We did not find a significant correlation between PAS staining and a single cell type and I did not do double staining to differentiate PAS positive cells. Therefore it is not clear which inflammatory cells mostly stained positive. Future studies will have to identify whether macrophages, lymphocytes or neutrophils are the main source of PAS positive material. Another option is that PAS positive proteins undergo phagocytosis by alveolar macrophages. In fact, several proteins (eg. surfactant proteins) are secreted by pneumocytes [8]. These proteins have different functions and are also involved in pulmonary defense. Moroever, they can opsonize pathogens and support phagocytosis. In the original microscopy in figure 1 both macrophages and lymphocytes stained PAS positive. The staining was diffuse in some cells whereas a more granular pattern was observed in other cells. The reason for this remains unclear. It is tempting to speculate that specific staining pattern may be associated with different glycoproteins and different stages of disease. However, the numbers examined in this study are too small to draw any firm conclusions.

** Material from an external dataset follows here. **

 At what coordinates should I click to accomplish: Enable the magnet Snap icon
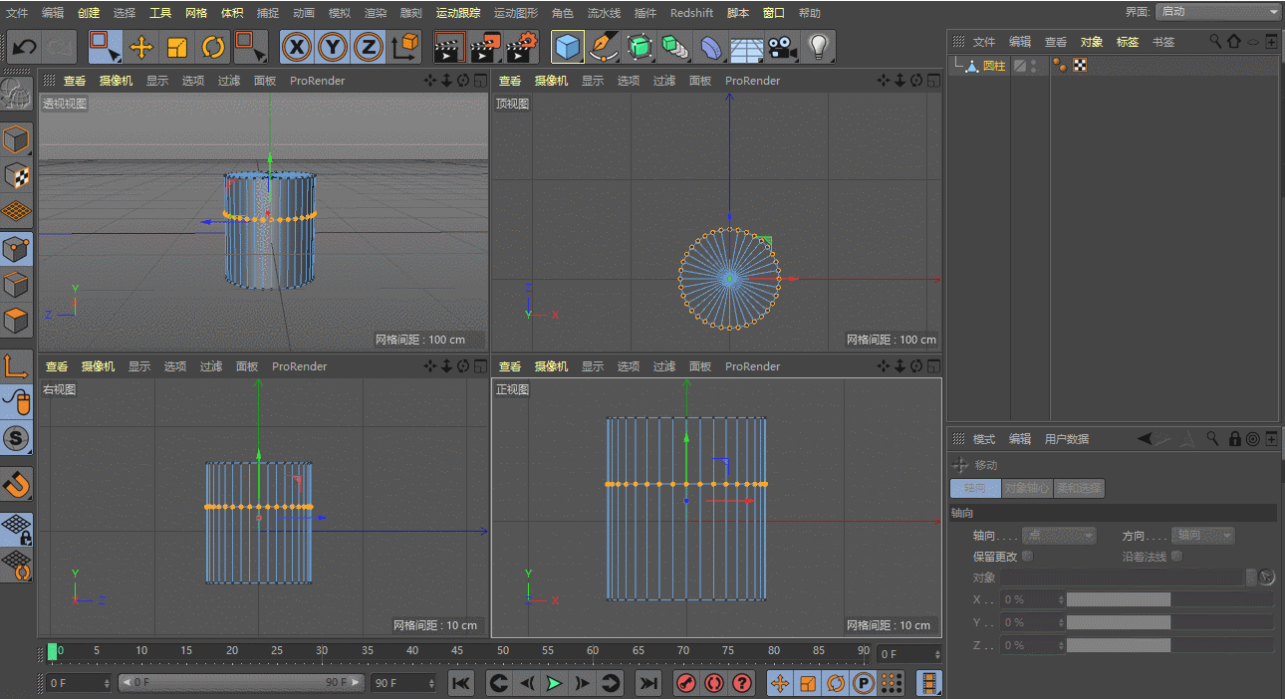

In the present study IPF, sarcoidosis and EAA were not further subdivided into different stages of disease due to the small numbers of patients. It may be interesting to look whether percentage of PAS positive cells is associated with different stages of disease (eg. active alveolitis versus fibrosis). However, this was beyond the scope of the present investigation.

So far no experiments on PAS staining in other interstitial lung disease such as pneumoconiosis or Langerhans cell histiocytosis were performed but these studies would clearly be very helpful to further evaluate the role of PAS staining in discrimination of ILD. Own experiments on patients with allergic bronchopulmonary aspergillosis (ABPA) and pneumonia revealed a mean of PAS positive cells of 70.5% and 47.5%, respectively. It is interesting that in pneumonia that is commonly associated with mucus hypersecretion the mean rate of PAS positive cells was lower than in BAL cells from patients with sarcoidosis or IPF. This further underlines the fact that PAS staining identifies glycoproteins and not only mucin proteins.

In conclusion the present findings suggest that PAS stain of BAL cells may be helpful in differential diagnosis between EAA and other ILD. Although the numbers of patients investigated in this study was very small we think that further studies are warranted to evaluate the use of PAS stain in different forms of ILD. Should future studies prove that PAS can discriminate different ILD then this would be a very easy and less expensive tool for BAL-based differential diagnosis.